Anecdotal evidence from longer-serving and experienced members of the solicitors' profession suggest that this is just the latest example of a pattern that has seemed quite common too in previous recessions in the early 1980’s and early 1990’s.
Figures show that searches for divorce have hit record levels since January this year. Typically, enquiries, both online and directly to lawyers, peak in the first week of the year, but in 2021 online searches were 20% higher than the previous January. The first quarter continued to show a number of spikes, where search requests were up to 30% higher than two years ago. “Current economic conditions are putting couples in a very difficult, catch-22 situation,” says Berry & Lamberts' family law expert, Stephen Wilmot. “Dealing with the emotional challenge of lockdown combined with financial difficulties has put a huge strain on many relationships, that may otherwise have weathered through the crisis, but a couple may then find themselves in a position where they cannot afford to part, set up and run two homes. It’s really tough."

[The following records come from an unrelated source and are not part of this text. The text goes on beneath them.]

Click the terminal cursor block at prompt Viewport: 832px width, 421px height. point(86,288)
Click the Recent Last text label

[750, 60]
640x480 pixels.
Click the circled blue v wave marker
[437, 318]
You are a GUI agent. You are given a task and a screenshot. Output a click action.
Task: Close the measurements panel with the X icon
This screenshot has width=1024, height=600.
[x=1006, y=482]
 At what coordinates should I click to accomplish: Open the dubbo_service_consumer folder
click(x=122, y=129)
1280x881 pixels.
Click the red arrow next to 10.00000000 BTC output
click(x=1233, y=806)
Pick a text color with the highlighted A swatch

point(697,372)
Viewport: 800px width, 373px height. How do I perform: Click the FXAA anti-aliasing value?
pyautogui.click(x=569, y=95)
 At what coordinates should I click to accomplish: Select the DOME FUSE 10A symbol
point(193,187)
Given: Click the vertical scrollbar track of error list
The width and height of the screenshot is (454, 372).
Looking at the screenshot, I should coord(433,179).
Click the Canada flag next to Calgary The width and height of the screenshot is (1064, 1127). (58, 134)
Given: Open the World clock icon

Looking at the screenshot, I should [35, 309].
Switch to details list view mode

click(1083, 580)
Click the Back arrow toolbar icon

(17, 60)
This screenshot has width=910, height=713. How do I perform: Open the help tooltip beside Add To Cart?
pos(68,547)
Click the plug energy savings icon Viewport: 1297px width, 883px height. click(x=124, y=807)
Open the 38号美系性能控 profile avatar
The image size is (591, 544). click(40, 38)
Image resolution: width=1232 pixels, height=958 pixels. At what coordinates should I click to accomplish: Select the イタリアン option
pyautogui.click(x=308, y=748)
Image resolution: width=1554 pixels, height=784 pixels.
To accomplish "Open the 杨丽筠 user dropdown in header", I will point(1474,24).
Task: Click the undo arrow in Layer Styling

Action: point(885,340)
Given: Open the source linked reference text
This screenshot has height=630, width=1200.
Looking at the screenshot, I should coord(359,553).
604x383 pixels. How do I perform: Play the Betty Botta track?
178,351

He adds: “It’s worth thinking about getting some independent support, as someone with specialist knowledge and skills to mediate may show options and routes that would not have occurred to couples, particularly when they are caught in the middle of it.”
While younger couples, particularly those with dependent children, may be hard hit, it’s a different picture for many older couples. In the UK, while divorce rates overall have been steadily falling, the numbers have been rising in those aged over 65, like Bill Gates. “Known as the ‘silver splitters’ or ‘silver separators’ they are often in a more secure economic position and may feel confident in taking the step,” adds Stephen, “this is certainly something that I am really noticing now, particularly in the last 12-18 months”.
While it may not help those who are restrained by their finances, no-fault divorce without a period of separation will finally come into effect in April 2022. The Divorce, Dissolution and Separation Act 2020 received Royal Assent in July 2020, marking a landmark in divorce reform with the biggest change since 1969. Currently, couples must prove specific types of fault, or else wait for at least two years if both parties agree, or five years if only one party agrees. Stephen adds: “The new legislation has been long-awaited to end the so-called ‘blame game’ of divorce which requires couples to give a reason for the breakdown. Couples will even be able to make a joint application when it comes into force, rather than one having to take the lead as now.”